Moreover, the following public assistance programs are not deemed to be public charge:

  • Treatments or preventative services related to COVID-19, including vaccinations;
  • The use of home and community-based services (HCBS);
  • Any services provided under the Robert T. Stafford Disaster Relief and Emergency Assistance Act (Stafford Act)268 or comparable disaster assistance provided by state, tribal, territorial, or local governments;
  • Benefits under the Emergency Food Assistance Act (TEFAP);269
  • Child and Adult Care Food Program (CACFP);
  • School lunch programs;
  • Cash payments that are provided for childcare assistance or other supplemental, special purpose cash assistance;
  • Cash payments that are provided as part of pandemic or disaster relief funds, such as the American Rescue Plan Act;
  • Food Distribution Program on Indian Reservations (FDPIR);
  • Services provided by the Indian Health Service (IHS), tribes and tribal organizations under the Indian Self Determination and Education Assistance Act (ISDEA), P.L.93-638, and Urban Indian Organizations (UIO), as defined at 25 U.S.C. 1603(29), that have a grant or contract with IHS under title V of the Indian Health Care Improvement Act (IHCIA), 25 U.S.C. 1603;
  • Programs, services, or assistance (such as soup kitchens, crisis counseling and intervention, and short-term shelter) provided by local communities or through public or private nonprofit organizations;
  • Attending public school;

Long-term Institutionalization at Government Expense

For the purpose of a public charge inadmissibility determination, “long-term institutionalization at government expense” means government assistance for long-term institutionalization (in the case of Medicaid, limited to institutional services under section 1905(a) of the Social Security Act) received by a beneficiary, including in a nursing facility or mental health institution.

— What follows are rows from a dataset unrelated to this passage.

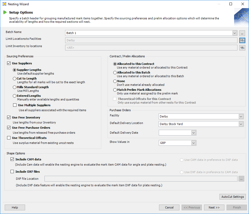249x214 pixels.
Task: Click the Limit Locations to Facilities lookup icon
Action: tap(242, 40)
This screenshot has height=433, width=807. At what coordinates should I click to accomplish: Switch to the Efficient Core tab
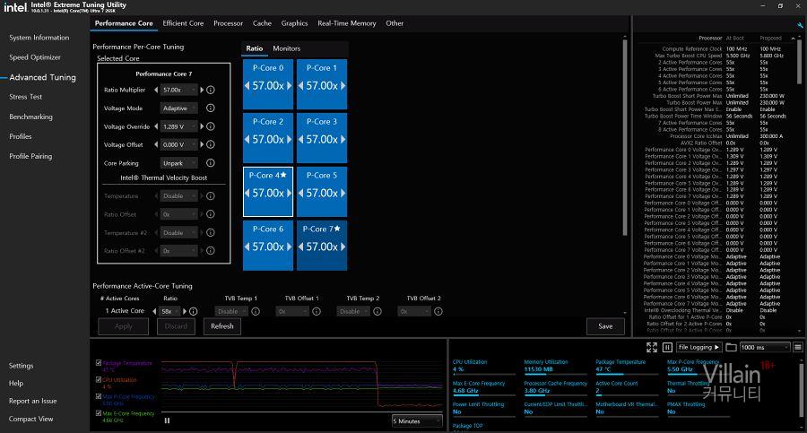pyautogui.click(x=183, y=23)
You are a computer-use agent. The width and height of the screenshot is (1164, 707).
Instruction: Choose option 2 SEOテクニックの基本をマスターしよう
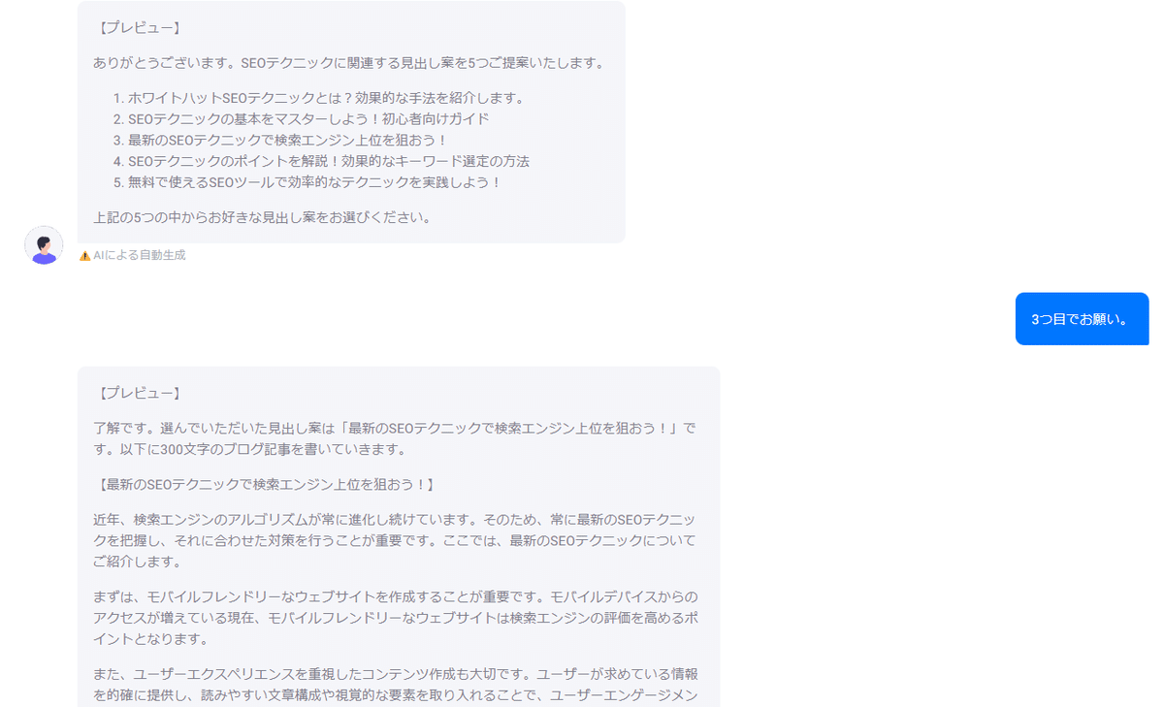pos(301,119)
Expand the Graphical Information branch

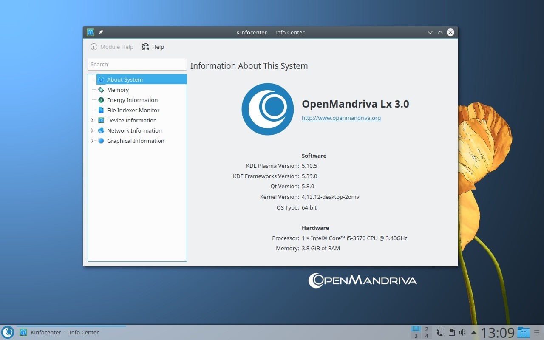point(92,141)
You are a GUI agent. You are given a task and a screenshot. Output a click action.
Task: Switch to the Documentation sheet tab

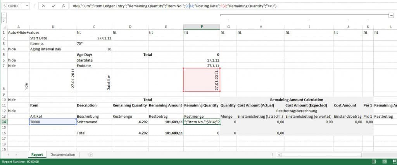[x=62, y=155]
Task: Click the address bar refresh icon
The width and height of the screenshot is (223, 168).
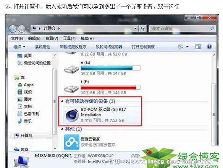Action: (142, 29)
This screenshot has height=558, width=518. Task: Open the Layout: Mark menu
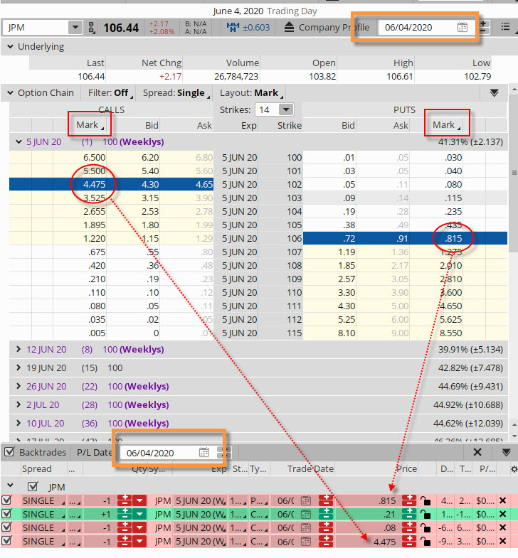[249, 92]
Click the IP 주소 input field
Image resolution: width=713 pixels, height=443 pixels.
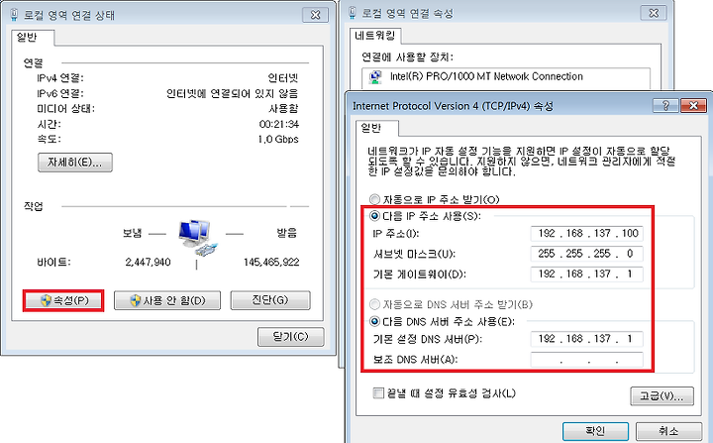(x=586, y=233)
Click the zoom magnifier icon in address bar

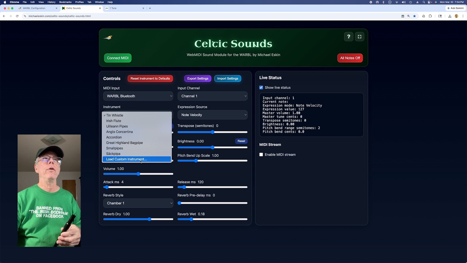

Long-term institutionalization at government expense is the only category of Medicaid-funded services (limited to institutional services under section 1905(a) of the Social Security Act) considered in a public charge inadmissibility determination

If my relatives receive public benefits, is that considered receipt from me as well? 

The final rule defines “receipt” as occurring when the visa applicant or AOS applicant receives the public benefits, not those received by relatives or others on behalf of them. Even if you apply for a public benefit and are denied, then this also isn’t considered receipt. Until you actually receive the benefit, even if you are approved to receive it in the future, it isn’t considered a ‘receipt’.

Do prior receipt of public-charge benefits automatically disqualify you? 

Not necessarily, although this is something that should be thoroughly discussed with an immigration attorney.

The public charge determination applies to anyone who is seeking a visa, admission into the United States, or an Adjustment of Status. Factors that are taken into consideration by immigration officials include the applicant’s health, financial resources, education, age, etc.